GENERAL THORACIC SURGERY |
From the Department of Surgery, National Cancer Center Hospital, Tokyo, Japan.
Received for publication Sept 5, 1997. Revisions requested Feb 9, 1998.Revisions received Aug 20, 1998. Accepted for publication Aug 28, 1998. Address for reprints: Y. Tachimori, MD, Department of Surgery, National Cancer Center Hospital, 1-1 Tsukiji 5-Chome, Chuo-ku, Tokyo 104, Japan.
Objective: We attempted to determine whether and under what circumstances surgical intervention should be recommended for patients with clinically positive cervical nodes for metastasis from thoracic esophageal carcinoma by pretreatment examination.
Methods: The survival of the patients was compared using factors including anatomic subsites of the tumor, T categories, subdivisions of N categories, and R classification according to the TNM classification.

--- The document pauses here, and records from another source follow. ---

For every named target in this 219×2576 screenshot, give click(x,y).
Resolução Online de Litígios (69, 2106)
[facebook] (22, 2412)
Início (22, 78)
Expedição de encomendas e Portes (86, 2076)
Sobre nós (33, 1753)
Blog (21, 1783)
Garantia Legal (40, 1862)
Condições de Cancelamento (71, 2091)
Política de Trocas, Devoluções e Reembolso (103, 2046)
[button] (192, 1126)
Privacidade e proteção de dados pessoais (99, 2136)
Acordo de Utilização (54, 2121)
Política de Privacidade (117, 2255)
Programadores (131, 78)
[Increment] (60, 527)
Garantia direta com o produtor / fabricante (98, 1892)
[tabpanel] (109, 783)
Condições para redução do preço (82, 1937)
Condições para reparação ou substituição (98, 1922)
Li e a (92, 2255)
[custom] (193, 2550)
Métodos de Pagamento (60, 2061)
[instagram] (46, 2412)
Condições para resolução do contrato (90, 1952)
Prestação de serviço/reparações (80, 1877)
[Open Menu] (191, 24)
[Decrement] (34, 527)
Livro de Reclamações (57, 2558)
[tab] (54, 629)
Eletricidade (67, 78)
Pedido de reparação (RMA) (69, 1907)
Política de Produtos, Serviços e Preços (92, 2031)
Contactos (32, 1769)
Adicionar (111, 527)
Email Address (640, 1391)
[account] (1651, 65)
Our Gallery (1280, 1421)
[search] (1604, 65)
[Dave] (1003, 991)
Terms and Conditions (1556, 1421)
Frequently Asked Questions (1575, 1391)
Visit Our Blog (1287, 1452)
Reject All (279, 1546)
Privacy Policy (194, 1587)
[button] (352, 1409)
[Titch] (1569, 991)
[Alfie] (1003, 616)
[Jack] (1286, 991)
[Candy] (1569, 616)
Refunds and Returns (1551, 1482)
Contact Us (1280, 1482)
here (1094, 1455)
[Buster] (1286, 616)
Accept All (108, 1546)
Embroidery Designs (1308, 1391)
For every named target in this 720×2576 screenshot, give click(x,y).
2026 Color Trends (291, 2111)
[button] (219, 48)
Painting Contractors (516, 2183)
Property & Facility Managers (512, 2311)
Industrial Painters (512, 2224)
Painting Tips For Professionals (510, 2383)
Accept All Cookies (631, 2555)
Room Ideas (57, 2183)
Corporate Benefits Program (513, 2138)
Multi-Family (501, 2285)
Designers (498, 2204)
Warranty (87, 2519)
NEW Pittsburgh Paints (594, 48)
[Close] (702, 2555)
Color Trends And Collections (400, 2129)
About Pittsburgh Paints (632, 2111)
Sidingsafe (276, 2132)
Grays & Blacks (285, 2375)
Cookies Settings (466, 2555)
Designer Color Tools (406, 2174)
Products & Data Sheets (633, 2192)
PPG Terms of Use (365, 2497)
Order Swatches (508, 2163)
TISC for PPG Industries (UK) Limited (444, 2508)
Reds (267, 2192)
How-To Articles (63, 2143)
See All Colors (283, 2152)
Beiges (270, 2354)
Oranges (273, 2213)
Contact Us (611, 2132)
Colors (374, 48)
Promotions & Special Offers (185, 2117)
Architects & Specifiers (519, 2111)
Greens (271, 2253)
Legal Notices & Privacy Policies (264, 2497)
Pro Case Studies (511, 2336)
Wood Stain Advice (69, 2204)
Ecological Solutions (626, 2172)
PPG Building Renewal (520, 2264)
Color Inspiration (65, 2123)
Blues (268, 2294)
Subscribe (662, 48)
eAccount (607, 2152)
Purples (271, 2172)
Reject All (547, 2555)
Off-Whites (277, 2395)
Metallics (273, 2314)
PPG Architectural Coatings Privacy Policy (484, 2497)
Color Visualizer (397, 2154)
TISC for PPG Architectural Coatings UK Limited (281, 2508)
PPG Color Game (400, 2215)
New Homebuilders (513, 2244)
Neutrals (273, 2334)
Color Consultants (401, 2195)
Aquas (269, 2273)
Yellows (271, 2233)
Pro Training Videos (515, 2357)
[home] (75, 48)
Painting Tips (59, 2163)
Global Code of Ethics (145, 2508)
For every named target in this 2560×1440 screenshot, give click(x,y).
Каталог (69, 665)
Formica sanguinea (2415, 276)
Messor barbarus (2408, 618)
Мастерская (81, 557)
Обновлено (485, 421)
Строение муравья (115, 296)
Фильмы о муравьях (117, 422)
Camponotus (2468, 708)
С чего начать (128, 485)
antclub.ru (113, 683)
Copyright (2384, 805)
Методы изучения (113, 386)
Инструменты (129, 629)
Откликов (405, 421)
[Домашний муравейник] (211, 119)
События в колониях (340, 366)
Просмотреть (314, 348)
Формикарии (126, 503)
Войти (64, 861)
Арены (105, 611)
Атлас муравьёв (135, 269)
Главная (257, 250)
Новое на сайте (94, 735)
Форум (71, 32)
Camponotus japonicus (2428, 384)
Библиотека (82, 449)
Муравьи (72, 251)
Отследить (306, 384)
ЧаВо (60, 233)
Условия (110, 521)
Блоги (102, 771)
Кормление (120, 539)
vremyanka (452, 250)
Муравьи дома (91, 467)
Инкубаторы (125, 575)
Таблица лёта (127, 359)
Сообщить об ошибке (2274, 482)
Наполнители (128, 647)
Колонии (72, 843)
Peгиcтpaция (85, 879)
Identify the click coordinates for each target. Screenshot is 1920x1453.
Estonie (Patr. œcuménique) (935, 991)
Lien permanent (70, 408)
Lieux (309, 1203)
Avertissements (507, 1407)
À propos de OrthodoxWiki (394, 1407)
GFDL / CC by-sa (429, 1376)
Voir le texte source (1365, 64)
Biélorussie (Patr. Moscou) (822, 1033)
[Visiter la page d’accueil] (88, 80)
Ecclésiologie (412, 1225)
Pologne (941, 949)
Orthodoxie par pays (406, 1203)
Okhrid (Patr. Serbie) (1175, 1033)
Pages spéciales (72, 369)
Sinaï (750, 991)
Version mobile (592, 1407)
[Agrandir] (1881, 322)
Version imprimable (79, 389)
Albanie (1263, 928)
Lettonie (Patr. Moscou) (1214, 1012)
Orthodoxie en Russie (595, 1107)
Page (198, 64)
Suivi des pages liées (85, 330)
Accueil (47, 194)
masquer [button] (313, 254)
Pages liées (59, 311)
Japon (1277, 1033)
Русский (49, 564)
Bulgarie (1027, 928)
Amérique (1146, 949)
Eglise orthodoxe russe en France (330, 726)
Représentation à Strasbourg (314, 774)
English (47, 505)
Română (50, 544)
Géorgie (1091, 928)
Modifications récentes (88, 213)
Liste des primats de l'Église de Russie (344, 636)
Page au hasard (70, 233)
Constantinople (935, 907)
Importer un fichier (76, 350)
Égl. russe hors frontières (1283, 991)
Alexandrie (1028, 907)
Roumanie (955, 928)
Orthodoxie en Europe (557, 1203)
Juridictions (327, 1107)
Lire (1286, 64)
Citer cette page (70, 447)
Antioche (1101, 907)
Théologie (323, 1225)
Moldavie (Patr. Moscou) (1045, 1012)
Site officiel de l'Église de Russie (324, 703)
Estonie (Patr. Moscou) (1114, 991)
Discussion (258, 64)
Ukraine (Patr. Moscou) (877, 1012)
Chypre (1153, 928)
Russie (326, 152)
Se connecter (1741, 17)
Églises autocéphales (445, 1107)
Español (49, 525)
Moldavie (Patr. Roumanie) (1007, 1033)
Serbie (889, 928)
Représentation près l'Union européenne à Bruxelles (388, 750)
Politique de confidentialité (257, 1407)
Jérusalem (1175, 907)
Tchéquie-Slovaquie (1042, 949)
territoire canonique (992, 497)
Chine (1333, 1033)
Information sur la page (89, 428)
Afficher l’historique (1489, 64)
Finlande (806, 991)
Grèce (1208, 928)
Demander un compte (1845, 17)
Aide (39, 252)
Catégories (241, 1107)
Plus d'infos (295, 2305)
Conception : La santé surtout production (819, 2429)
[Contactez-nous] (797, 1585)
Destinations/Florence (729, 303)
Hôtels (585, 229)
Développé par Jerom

Results: The 5-year survival of 63 patients who underwent surgery for primary therapy was 26.7%. There was no statistically significant difference between the postoperative survivals when compared according to the location of the tumors. As a matter of course, the patients with later stages of the disease had worse survival. However, by the multivariable analysis, significant difference was recognized between the patients with tumor invading adjacent structures (T4) and those without and between the patients who received curative resection and those who did not. The 5-year survival of 47 patients who underwent surgery without residual tumor was 32.9%.
Conclusion: Even when the patient had clinically positive cervical nodes from thoracic esophageal carcinoma, they had a possibility of long-term survival after curative resection with neck lymph node dissection. An operation is thus indicated for curative intent. Accurate pretreatment evaluation is important when deciding which patients require surgery and how to carry out a curative surgical procedure without residual tumor.